There is, of course, a historical dimension to all this, and those of us born just after the Second World War are especially attuned to it, I think. While after those global atrocities many writers fled politics to create “literature” as a world apart, just as dentists, glad to have survived, would go back to being dentists and farmers to being farmers, many of us who were born in the aftermath of their decision, who came of age during the cold war, have grown to see our situation as writers somewhat differently. Weaned on “duck and cover” drills, newsreels of the holocaust, and the certainty of a final flash in the sky, we know what a thin crust we walk on still.
Sixty years ago, at the end of World War II, Albert Camus wrote, “In the face of so much suffering, if art insists on being a luxury, it will also be a lie.” Is this any less true today? The world needs writers, not high-brow entertainers, and responding to its political and ethical questions is not optional. While we will mostly fail, writing the necessary texts, the ones we need to survive, is the goal. Why aim any lower?
Here’s how the postwar critic George Steiner put it “. . . any thesis that would, either theoretically or practically, put literature and the arts beyond good and evil is spurious. The archaic torso in Rilke’s famous poem says to us “change your life”. So do any poem, novel, play, painting, musical composition, worth meeting.”
There is language that sheds light, and language that hides reality in fog. Orwell had it right about language. It’s always first of all about language. That’s what it means to “come to terms” with something. Some people use euphemisms to make the intolerable tolerable, others to sow confusion and rationalize their actions.

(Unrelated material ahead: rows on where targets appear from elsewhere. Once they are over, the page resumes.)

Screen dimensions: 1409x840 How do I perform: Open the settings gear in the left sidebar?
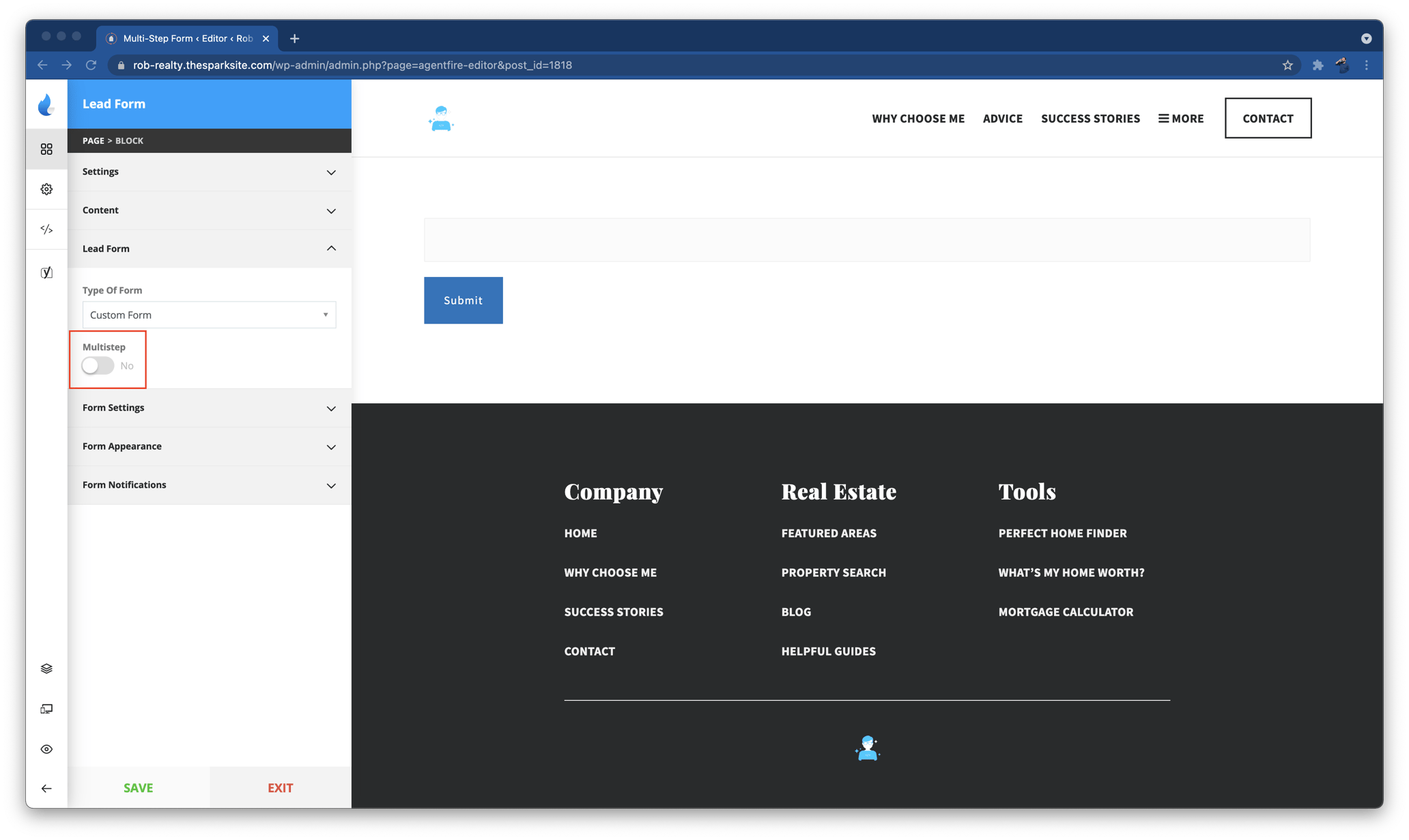46,189
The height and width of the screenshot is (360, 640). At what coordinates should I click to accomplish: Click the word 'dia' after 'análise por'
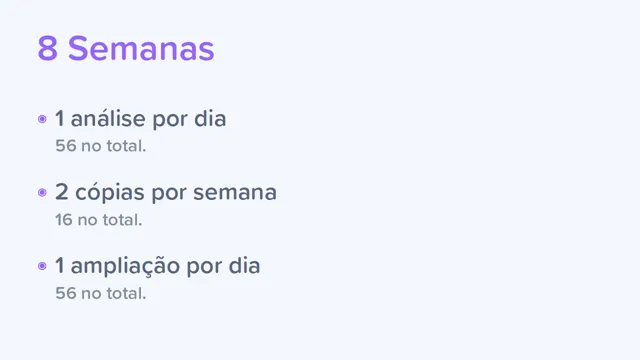click(210, 119)
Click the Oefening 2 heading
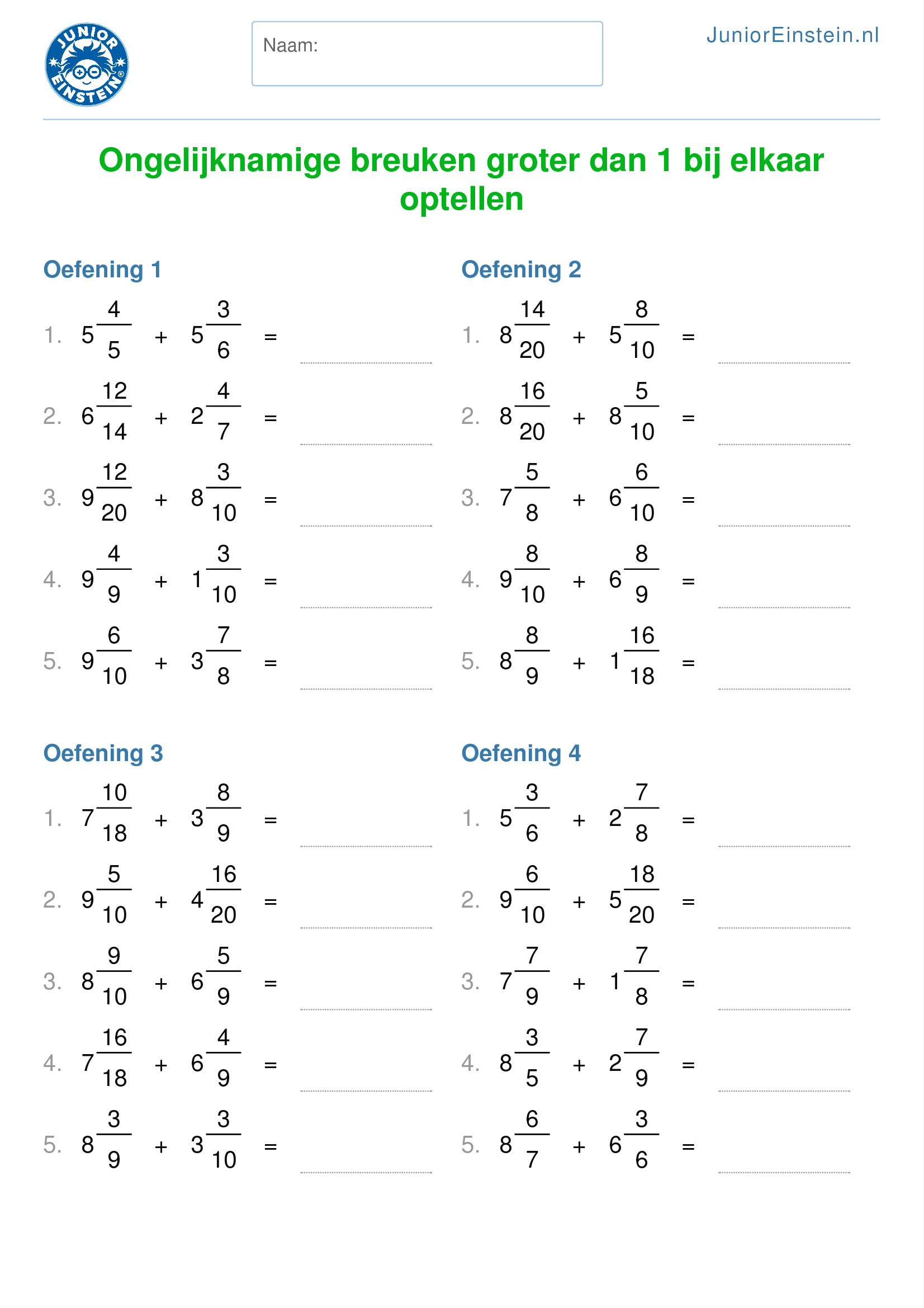The height and width of the screenshot is (1308, 924). click(521, 270)
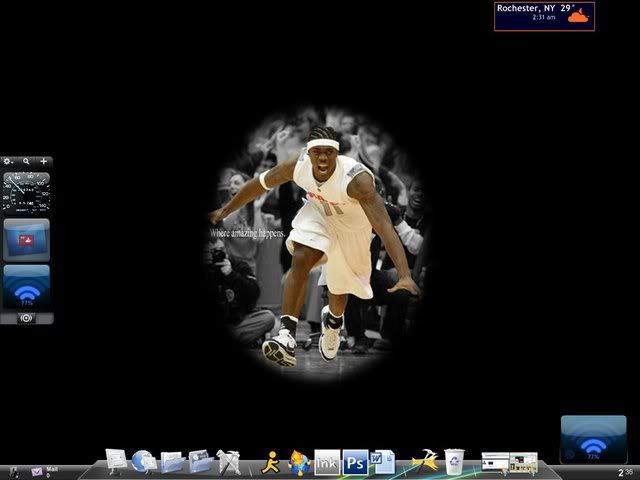This screenshot has width=640, height=480.
Task: Click the speedometer CPU gauge widget
Action: point(26,190)
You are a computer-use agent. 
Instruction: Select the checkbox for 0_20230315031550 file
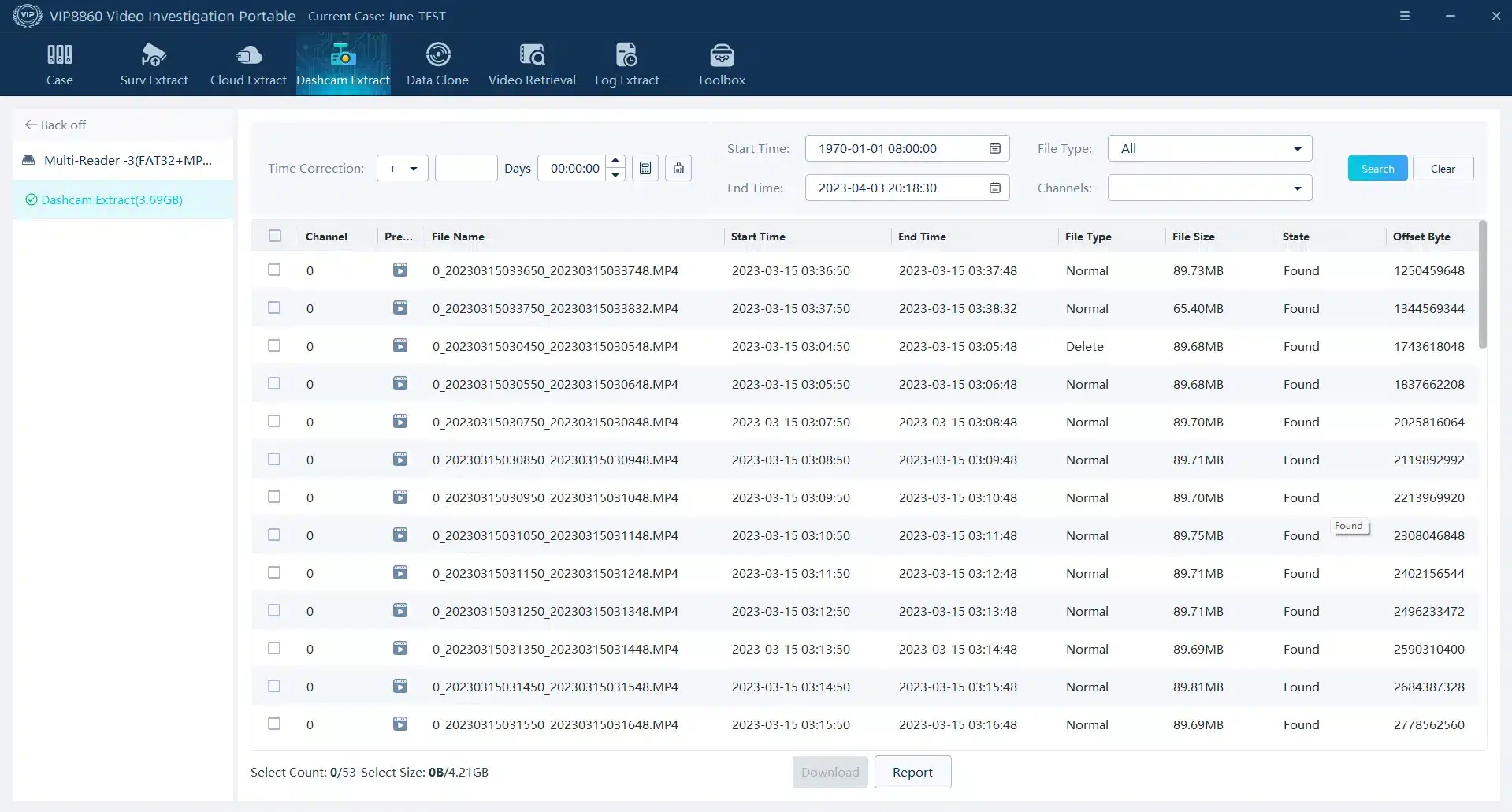pos(274,724)
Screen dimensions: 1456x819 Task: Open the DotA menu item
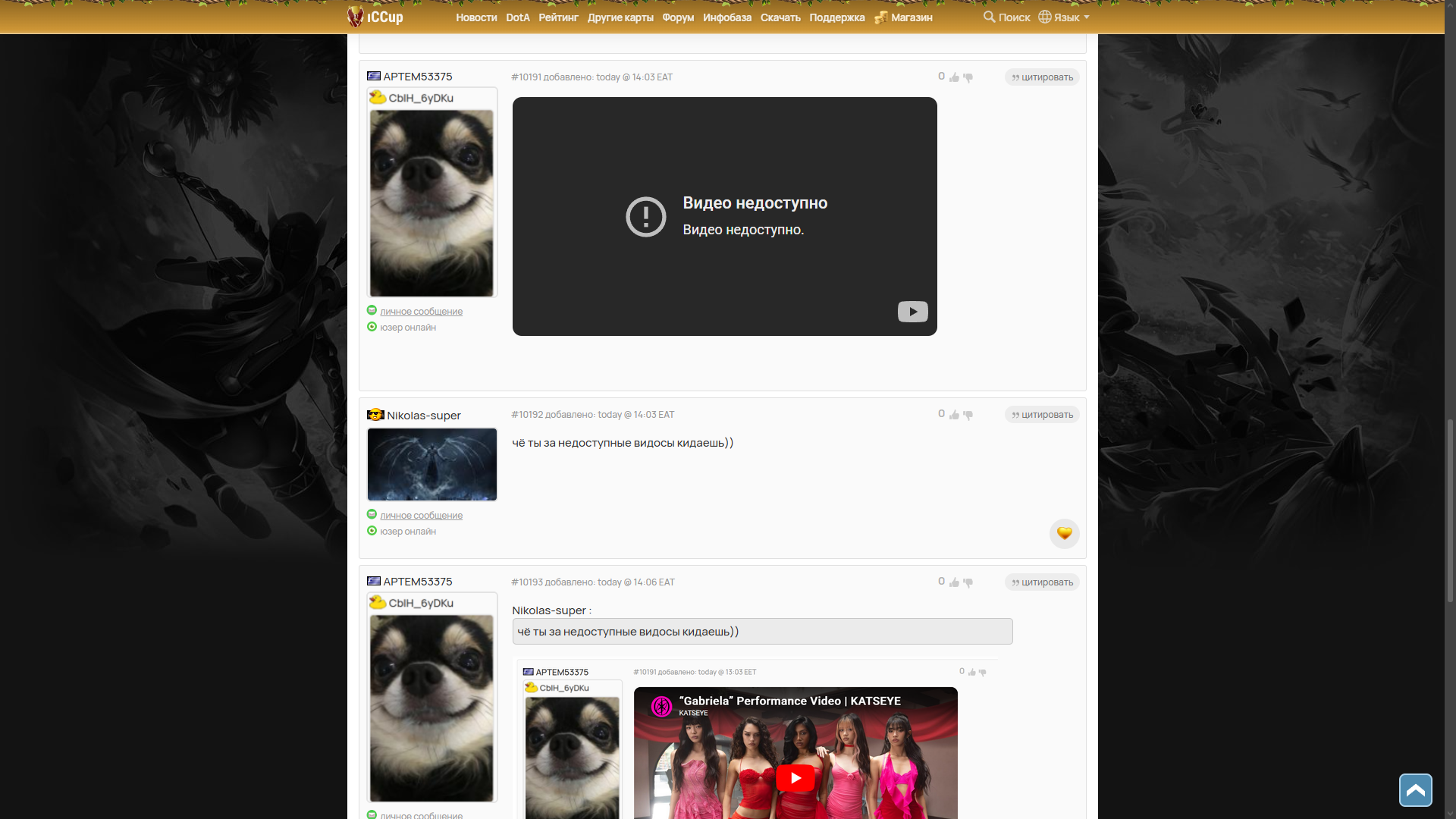[517, 17]
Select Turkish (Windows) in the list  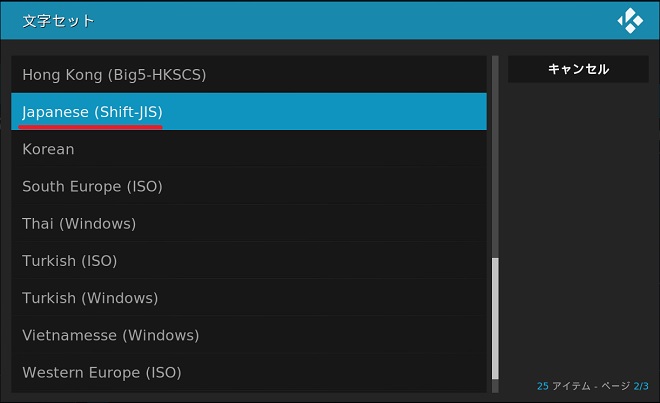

And yet, without beauty — in the case of poetry the satisfying and pleasurable play of language, the bodily, erotic tongue caressing the thrilled ear, the soul remains asleep while the intellect goes on chewing its flavorless daily bread. I’m reminded of Yeats’ comment that some poets have pulpits but no altars and others have altars but no pulpit, his version of Aristotle’s charge to the poet to “delight and instruct.” The temptation is to try to oppose the pulpit-less deco-poets by leaning way out over the pulpit with a wagging finger in the air. But the real alternative is to have the full sanctuary, to enact the poem there under that dome powerfully, the candles and incense opening the heart to words that challenge us to engage the moment we live in.